I'am a Python developer but supposed to make a Dataflow pipeline using Go. I couldn't find as many examples for Apache Beam using Go as compared to Python or Java.
I have the below code which has a structure of user name and age. The task is to increment the age and then filter on Age. I found the way to increment the age but stuck on the filtering part.
package main
import (
"context"
"flag"
"fmt"
"github.com/apache/beam/sdks/v2/go/pkg/beam"
"github.com/apache/beam/sdks/v2/go/pkg/beam/log"
"github.com/apache/beam/sdks/v2/go/pkg/beam/x/beamx"
)
func init() {
beam.RegisterFunction(incrementAge)
}
type user struct {
Name string
Age int
}
func printRow(ctx context.Context, list user) {
fmt.Println(list)
}
func incrementAge(list user) user {
list.Age
return list
}
func main() {
flag.Parse()
beam.Init()
ctx := context.Background()
p := beam.NewPipeline()
s := p.Root()
var userList = []user{
{"Bob", 40},
{"Adam", 50},
{"John", 35},
{"Ben", 8},
}
initial := beam.CreateList(s, userList)
pc := beam.ParDo(s, incrementAge, initial)

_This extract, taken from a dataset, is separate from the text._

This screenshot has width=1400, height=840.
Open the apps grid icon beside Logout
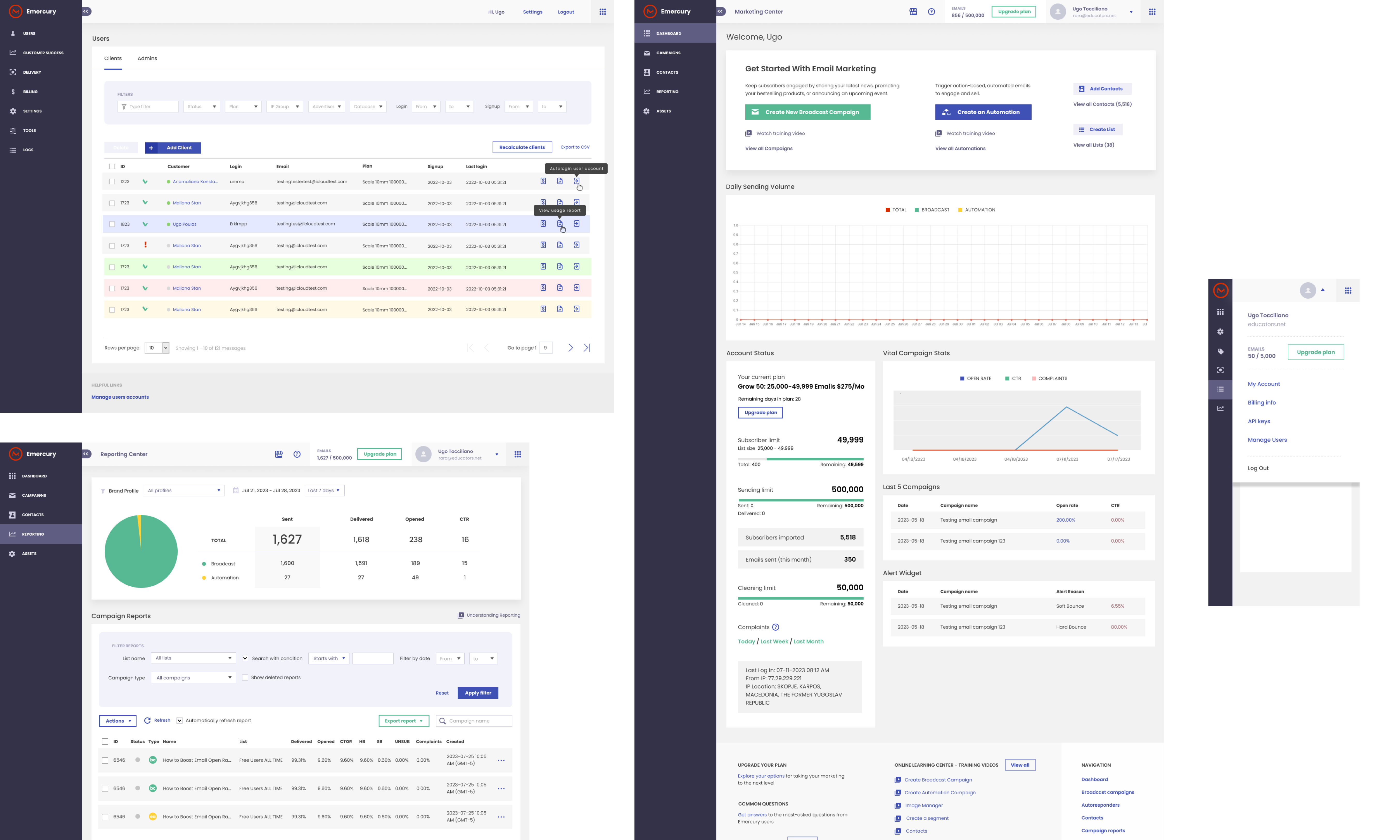click(603, 12)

pc1 := beam.ParDo(s, func(row user, emit func(user)) {
emit(row)
}, pc)
beam.ParDo0(s, printRow, pc1)
if err := beamx.Run(ctx, p); err != nil {
log.Exitf(ctx, "Failed to execute job: %v", err)
}
}
I tried creating a function like below but this returns a bool and not a user object. I know I'am missing out on something simple but unable to figure out.
func filterAge(list user) user {
return list.Age > 40
}
In Python I could write function like below.
beam.Filter(lambda line: line["Age"] >= 40))
CodePudding user response:
You need to add an emitter in the function to emit user:
func filterAge(list user, emit func(user)) {
if list.Age > 40 {
emit(list)
}
}
As written in your current code, return list.Age > 40
list.Age > 40
evaluates to true first (boolean) and this boolean is getting returned.